Technology is driving rapid change in the way we make payments and in the concept of "money." There is a long history of technological advances challenging the prevailing notions of money, from the trading of coins to the use of paper currency, to the electronic debiting and crediting of funds on the accounts of banks. Today, efforts by global stablecoin networks such as Facebook's Libra to establish the next chapter in the story of money are raising threshold questions about legal and regulatory safeguards, financial stability, and monetary policy. Because of its potential global reach, Facebook's Libra imparts urgency to the debate over what form money can take, who or what can issue it, and how payments can be recorded and settled.

Reassessing Money

Money has traditionally served three functions. Money facilitates payments as a medium of exchange, serves as a store of value that can be relied on for future use, and simplifies transactions by providing a common unit of account to compare the value of goods and services.
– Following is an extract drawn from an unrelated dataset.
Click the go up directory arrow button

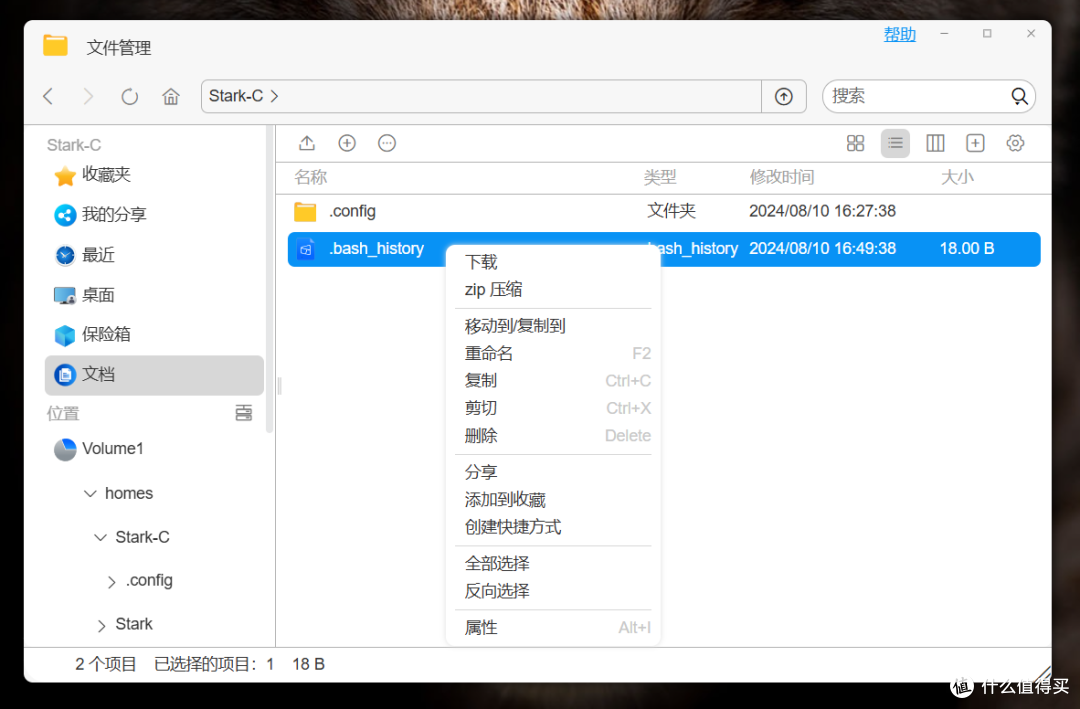coord(784,96)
A decade ago, Bitcoin was heralded as a new kind of digital money that would address frictions in payments as well as serve as a unit of account and store of value without the need for centralized governance. Bitcoin's emergence created an entirely new payment instrument and asset class exchanged over a set of payment rails supported by distributed ledger technology. Distributed ledger technology may allow for a shared, tamper-resistant ledger that can be updated by anyone with sufficient computing power, in contrast to traditional recordkeeping systems built on a single ledger managed by a trusted central entity. But Bitcoin and some other early iterations of cryptocurrencies have exhibited extreme volatility, limited throughput capacity, unpredictable transaction costs, limited or no governance, and limited transparency, which have limited their utility as a means of payment and unit of account.